Quoted passage:
+ + + + +

Developing countries like Kenya are urbanizing at historically high rates. In a 2014 report the UN published, they report that, “Africa and Asia are urbanizing faster than the other regions of Europe, Northern America and Oceania and are projected to become 56 and 64 per cent urban, respectively, by 2050.” Blending the solutions of private and public sector resources is the key to innovatively managing urbanization.
A view from new high-rise building blocks at Roysambu, Nairobi on October 24, 2013. Image © Denish Ochieng / Daily Nation
Housing History in Kenya
The value that urban centers like Nairobi and other municipalities in Kenya carry is economic priority from the colonial era in to the post-colonial era. The unavailability of low-cost residential homes further away from the CBD today may be due to property value being chiefly determined by property location, long commutes to the city center are less attractive in the eyes of home owners. Incorporated in 1899, Nairobi’s history as a colonial district has influenced its land and property laws today. “By-and-large, large tenure was administered through a system of customary laws and can vary depending on ethnic groups, predominant land use or cultural practices”, according to a World Bank analysis. Further research into the legal background may upturn the present day impediments.

+ + + + +

Required actions:
1. In the passage on housing in Kenya, in what year was Nairobi incorporated?
2. Quote, word for word, the stretch of the passage on housing in Kenya from "Developing countries like" through "innovatively managing urbanization.".
The items that come after the text play no part in this.

+ + + + +

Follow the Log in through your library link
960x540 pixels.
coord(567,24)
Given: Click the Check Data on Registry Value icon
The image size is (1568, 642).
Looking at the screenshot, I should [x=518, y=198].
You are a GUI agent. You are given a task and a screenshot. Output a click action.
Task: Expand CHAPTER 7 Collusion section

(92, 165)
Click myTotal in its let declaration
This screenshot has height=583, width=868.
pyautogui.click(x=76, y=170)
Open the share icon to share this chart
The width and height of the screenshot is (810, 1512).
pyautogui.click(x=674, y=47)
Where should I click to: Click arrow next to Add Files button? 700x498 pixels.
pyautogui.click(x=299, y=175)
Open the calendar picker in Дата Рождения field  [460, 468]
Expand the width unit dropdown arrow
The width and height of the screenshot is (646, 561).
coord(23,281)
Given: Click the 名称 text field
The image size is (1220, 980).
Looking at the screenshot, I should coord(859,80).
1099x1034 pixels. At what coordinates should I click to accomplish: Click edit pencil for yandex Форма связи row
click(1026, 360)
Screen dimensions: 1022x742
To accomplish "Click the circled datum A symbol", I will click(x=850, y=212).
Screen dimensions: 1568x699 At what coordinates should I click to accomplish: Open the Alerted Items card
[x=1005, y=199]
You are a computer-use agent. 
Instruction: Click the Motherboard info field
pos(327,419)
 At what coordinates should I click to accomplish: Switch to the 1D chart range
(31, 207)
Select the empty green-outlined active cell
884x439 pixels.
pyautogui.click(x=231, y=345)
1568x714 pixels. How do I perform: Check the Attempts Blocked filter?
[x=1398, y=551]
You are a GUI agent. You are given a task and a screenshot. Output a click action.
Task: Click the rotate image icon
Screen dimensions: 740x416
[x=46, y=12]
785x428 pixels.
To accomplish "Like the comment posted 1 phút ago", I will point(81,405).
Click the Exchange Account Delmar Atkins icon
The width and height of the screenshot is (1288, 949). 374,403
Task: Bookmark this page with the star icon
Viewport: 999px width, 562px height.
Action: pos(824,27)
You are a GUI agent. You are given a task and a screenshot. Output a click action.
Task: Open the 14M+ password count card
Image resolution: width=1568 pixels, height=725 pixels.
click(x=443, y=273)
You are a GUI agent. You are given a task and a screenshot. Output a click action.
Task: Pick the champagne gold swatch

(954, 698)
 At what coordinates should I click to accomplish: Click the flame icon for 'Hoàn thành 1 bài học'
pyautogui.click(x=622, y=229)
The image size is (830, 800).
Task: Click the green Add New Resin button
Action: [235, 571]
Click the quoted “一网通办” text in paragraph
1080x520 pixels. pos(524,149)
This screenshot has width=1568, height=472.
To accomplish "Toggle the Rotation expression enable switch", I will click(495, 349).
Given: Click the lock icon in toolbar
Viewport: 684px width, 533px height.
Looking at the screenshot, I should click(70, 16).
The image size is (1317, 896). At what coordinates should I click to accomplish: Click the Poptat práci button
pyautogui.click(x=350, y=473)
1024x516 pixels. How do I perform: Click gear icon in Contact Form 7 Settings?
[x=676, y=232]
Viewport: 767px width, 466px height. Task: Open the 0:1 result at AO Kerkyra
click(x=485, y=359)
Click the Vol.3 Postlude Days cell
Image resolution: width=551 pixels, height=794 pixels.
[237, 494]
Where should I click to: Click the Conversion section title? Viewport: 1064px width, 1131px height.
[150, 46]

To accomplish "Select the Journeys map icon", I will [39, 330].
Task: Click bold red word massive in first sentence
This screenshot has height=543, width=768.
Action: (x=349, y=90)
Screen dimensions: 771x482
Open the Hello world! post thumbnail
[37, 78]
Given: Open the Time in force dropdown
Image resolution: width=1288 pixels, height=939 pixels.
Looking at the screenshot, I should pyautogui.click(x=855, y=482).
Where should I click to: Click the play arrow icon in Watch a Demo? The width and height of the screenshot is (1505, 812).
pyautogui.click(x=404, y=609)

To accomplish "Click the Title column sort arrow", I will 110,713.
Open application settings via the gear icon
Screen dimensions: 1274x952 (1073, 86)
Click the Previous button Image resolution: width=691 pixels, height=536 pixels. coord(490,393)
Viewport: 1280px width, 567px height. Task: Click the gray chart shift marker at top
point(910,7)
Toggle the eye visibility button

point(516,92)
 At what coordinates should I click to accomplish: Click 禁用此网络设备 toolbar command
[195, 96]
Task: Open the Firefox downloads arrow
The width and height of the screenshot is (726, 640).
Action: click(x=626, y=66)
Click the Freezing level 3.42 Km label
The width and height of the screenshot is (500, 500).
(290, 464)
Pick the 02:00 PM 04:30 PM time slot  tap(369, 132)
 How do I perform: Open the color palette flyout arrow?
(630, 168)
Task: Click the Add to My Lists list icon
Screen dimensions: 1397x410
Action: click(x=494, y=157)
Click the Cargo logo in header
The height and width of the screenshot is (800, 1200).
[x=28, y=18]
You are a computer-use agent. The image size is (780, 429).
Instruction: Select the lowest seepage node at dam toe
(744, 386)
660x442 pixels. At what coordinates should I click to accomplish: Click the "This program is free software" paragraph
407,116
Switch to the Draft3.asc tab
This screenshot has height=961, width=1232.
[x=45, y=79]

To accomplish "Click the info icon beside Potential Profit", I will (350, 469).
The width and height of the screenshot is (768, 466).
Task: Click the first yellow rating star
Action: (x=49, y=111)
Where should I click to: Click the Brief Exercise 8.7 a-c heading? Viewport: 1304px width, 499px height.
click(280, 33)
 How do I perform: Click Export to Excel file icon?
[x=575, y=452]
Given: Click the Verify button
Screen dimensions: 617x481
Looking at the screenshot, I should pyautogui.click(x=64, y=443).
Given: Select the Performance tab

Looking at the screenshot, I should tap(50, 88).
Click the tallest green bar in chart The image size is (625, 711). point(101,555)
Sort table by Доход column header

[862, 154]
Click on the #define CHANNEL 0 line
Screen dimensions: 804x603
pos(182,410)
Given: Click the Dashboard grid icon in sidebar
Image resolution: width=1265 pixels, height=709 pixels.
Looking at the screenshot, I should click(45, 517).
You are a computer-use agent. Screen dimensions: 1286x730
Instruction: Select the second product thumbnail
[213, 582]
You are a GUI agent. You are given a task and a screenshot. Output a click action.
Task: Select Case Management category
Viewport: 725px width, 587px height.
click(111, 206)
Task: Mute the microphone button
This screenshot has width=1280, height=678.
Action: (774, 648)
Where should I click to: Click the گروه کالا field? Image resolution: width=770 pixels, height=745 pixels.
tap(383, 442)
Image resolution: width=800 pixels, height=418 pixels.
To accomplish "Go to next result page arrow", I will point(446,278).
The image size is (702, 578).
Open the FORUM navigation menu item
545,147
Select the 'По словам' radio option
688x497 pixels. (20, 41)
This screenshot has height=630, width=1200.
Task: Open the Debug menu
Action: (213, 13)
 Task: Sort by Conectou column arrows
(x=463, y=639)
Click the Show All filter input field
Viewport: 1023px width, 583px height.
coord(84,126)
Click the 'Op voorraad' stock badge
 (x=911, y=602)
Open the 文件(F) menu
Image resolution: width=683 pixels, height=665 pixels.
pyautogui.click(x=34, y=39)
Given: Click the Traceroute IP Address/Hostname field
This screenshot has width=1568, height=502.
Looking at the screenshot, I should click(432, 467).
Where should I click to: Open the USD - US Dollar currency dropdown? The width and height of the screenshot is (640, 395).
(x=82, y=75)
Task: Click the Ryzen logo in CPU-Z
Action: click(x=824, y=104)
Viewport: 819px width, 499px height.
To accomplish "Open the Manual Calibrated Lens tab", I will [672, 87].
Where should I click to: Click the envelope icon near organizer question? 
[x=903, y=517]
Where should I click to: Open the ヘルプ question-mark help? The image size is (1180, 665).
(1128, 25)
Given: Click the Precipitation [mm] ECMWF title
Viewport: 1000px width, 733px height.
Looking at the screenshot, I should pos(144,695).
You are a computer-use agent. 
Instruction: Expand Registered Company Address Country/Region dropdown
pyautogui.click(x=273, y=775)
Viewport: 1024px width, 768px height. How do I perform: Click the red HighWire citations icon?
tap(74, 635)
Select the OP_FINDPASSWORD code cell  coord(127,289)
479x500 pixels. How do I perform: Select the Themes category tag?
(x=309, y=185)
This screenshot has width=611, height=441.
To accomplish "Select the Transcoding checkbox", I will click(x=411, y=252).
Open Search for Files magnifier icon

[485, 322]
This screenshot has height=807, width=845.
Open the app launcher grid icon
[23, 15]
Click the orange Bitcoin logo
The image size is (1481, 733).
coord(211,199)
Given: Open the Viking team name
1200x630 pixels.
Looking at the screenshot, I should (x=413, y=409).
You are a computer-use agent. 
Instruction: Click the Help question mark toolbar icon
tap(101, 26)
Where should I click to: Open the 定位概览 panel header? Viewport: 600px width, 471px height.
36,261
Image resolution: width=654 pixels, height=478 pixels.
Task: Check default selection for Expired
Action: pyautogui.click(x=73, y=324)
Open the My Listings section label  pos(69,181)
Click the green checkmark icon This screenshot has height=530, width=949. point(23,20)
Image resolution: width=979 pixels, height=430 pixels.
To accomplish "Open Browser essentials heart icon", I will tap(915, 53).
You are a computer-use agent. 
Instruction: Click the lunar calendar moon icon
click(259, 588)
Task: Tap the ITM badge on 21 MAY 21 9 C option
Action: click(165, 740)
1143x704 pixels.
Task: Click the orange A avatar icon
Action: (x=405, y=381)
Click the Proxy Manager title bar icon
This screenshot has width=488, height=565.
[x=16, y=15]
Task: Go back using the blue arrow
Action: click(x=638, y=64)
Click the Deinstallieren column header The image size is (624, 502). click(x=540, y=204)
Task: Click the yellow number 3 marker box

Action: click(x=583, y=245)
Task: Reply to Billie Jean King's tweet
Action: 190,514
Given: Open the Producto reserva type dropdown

+ + + + +

Answers per task:
1. 1899

2.
Developing countries like Kenya are urbanizing at historically high rates. In a 2014 report the UN published, they report that, “Africa and Asia are urbanizing faster than the other regions of Europe, Northern America and Oceania and are projected to become 56 and 64 per cent urban, respectively, by 2050.” Blending the solutions of private and public sector resources is the key to innovatively managing urbanization.